WHAT YOU NEED TO DO. Repeat only the lines below from the one containing "Über uns (67, 210)" through the one containing "About Us (202, 1863)", inclusive, exactly as written.

[Stored items]

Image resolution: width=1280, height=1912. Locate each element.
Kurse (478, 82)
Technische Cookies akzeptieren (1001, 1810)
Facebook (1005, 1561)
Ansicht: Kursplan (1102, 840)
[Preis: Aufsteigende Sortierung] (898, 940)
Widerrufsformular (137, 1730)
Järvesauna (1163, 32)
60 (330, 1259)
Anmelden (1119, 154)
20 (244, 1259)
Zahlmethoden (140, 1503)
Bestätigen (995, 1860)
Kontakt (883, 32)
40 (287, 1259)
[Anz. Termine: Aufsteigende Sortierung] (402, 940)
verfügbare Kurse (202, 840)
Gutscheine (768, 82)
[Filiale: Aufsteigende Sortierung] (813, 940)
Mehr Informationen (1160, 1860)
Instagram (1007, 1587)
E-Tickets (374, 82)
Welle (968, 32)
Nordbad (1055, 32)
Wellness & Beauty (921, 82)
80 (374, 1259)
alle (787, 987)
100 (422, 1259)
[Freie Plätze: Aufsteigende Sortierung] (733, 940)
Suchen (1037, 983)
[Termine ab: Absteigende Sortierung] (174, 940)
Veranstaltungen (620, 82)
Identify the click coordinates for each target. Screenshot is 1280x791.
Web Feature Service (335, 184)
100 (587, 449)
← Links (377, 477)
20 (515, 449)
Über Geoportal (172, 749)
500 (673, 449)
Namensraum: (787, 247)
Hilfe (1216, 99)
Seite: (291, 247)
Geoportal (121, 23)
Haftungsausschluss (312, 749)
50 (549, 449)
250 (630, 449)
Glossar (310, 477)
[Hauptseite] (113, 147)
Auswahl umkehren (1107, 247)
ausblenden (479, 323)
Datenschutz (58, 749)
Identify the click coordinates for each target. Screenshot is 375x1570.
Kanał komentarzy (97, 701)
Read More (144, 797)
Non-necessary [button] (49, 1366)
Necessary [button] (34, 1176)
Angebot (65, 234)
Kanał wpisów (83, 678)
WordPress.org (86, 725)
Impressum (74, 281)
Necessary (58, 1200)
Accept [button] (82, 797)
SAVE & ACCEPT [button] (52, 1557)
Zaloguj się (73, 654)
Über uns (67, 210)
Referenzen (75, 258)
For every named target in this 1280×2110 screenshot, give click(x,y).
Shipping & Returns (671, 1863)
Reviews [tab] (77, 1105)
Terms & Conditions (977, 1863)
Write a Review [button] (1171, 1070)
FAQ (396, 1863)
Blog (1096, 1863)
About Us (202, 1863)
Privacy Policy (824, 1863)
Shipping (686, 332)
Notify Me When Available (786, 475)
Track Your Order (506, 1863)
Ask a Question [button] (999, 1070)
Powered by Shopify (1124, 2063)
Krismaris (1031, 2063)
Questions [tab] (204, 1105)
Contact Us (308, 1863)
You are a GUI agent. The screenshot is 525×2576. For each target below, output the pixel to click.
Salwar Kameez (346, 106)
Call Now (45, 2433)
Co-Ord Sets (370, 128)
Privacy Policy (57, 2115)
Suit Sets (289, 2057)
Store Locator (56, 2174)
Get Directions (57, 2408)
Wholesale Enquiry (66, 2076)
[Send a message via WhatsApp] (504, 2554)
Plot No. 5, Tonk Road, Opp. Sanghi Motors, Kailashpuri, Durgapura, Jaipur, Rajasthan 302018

RESULT OF THIS TASK.
Über uns (67, 210)
Referenzen (75, 258)
For every named target in this 1280×2110 screenshot, give click(x,y).
Shipping & Returns (671, 1863)
Reviews [tab] (77, 1105)
Terms & Conditions (977, 1863)
Write a Review [button] (1171, 1070)
FAQ (396, 1863)
Blog (1096, 1863)
About Us (202, 1863)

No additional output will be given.